WHAT IS REQUIRED.
Every line from the one with "You are a GUI" through the final line of the entries below should be returned exactly; leave out all other lines.

##### SUPPLIED MATERIAL

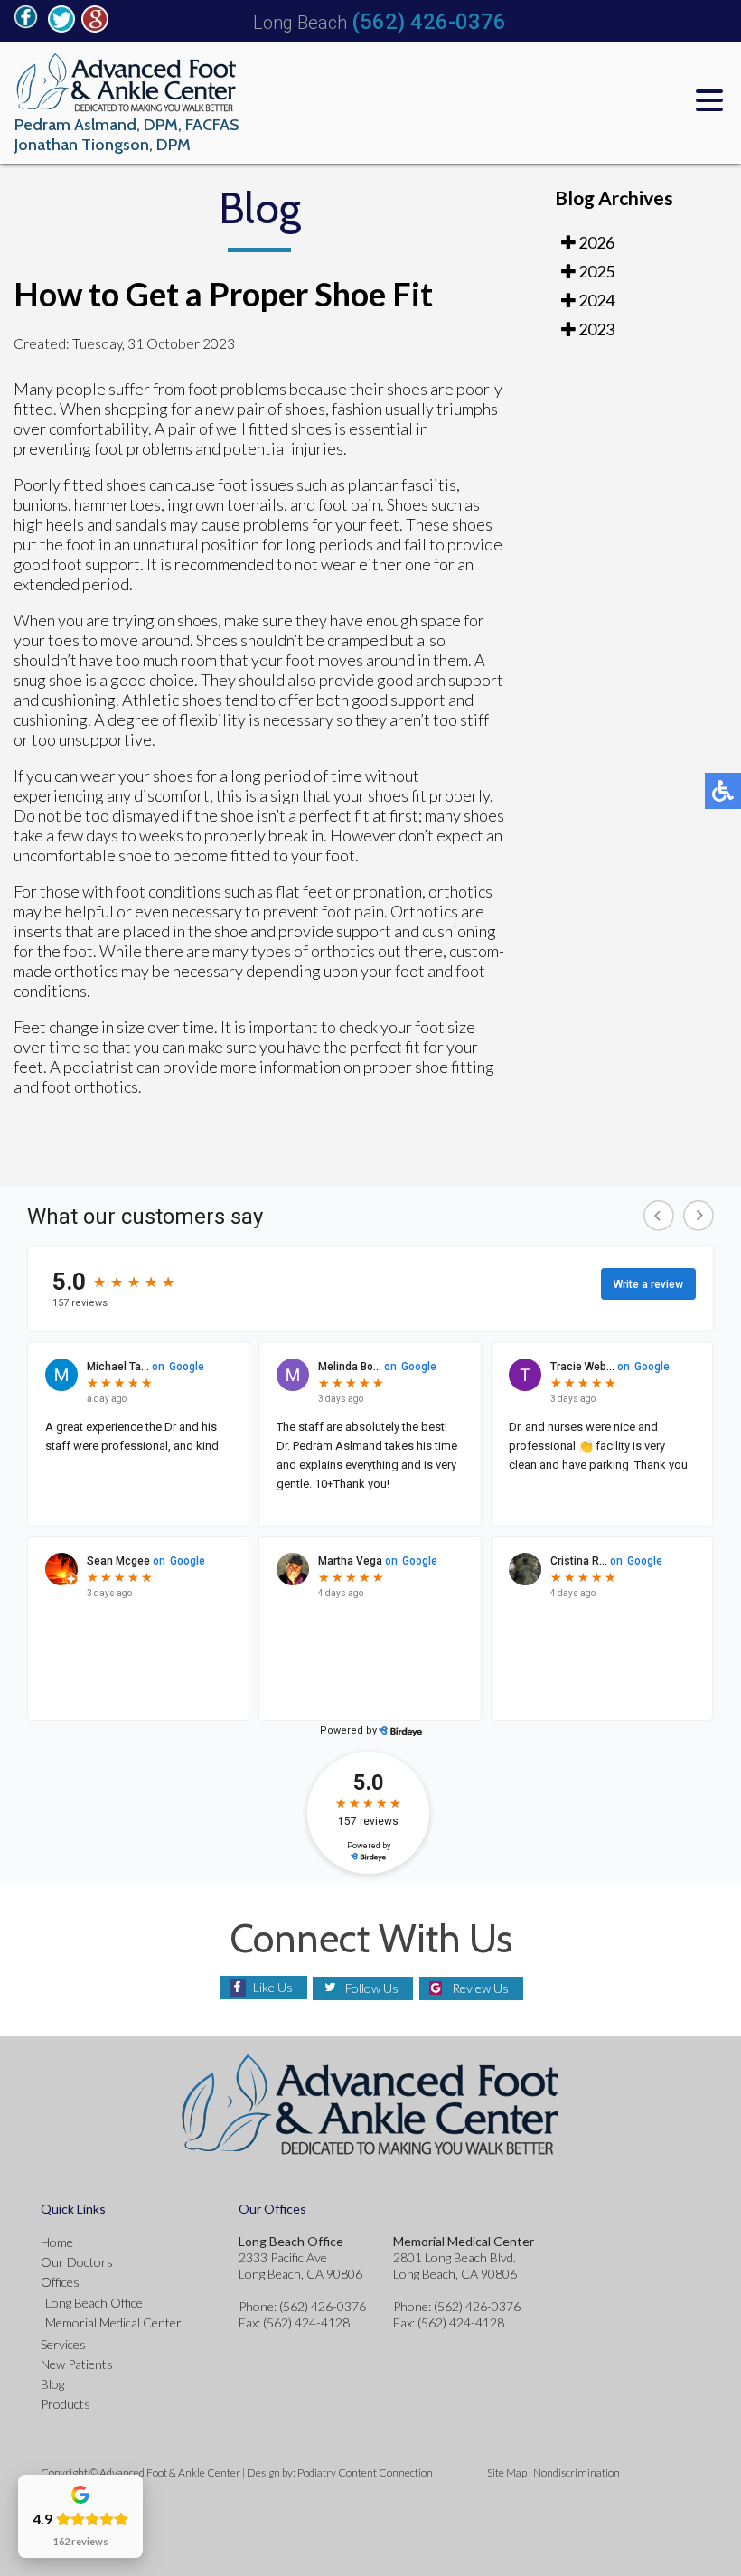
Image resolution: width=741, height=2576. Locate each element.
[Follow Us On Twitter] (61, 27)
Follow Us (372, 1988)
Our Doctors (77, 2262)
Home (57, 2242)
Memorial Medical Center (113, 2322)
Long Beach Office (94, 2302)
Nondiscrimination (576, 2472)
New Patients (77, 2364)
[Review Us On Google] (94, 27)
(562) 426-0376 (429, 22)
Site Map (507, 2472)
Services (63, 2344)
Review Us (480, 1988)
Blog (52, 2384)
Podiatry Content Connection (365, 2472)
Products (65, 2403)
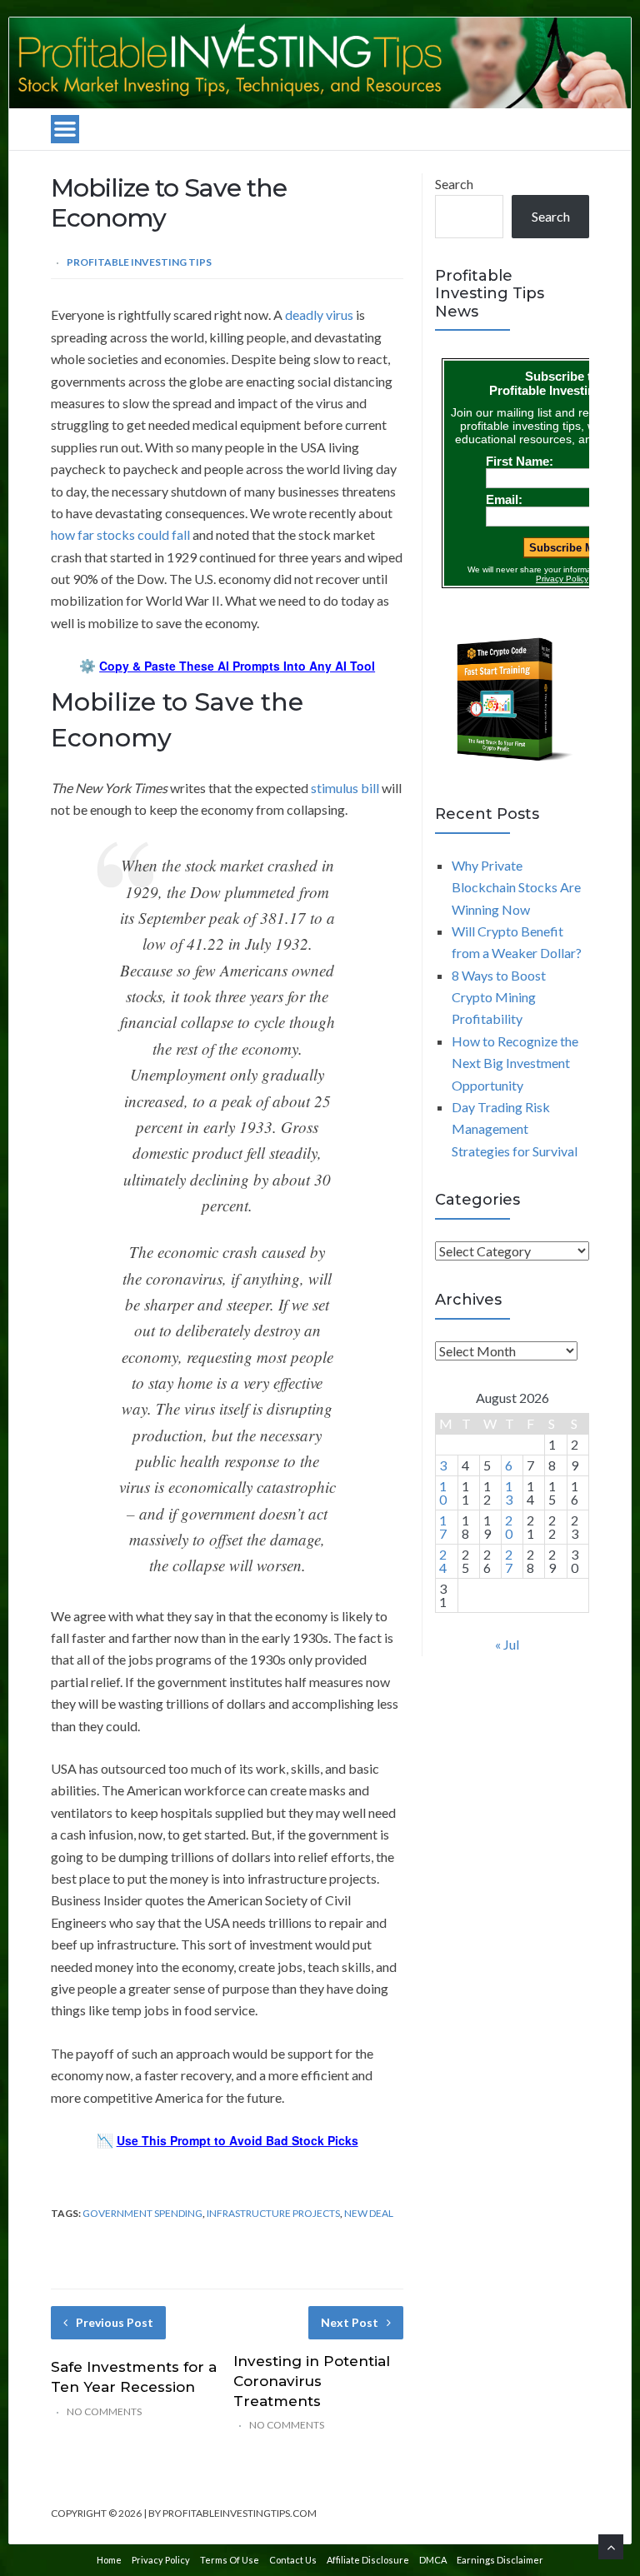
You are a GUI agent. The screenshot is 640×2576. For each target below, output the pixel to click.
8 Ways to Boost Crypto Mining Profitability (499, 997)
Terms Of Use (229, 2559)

##########

YOUR SOLUTION.
You are a GUI agent. The screenshot is 640×2576. For each target below, output the pixel to click.
8 Ways to Boost Crypto Mining Profitability (499, 997)
Terms Of Use (229, 2559)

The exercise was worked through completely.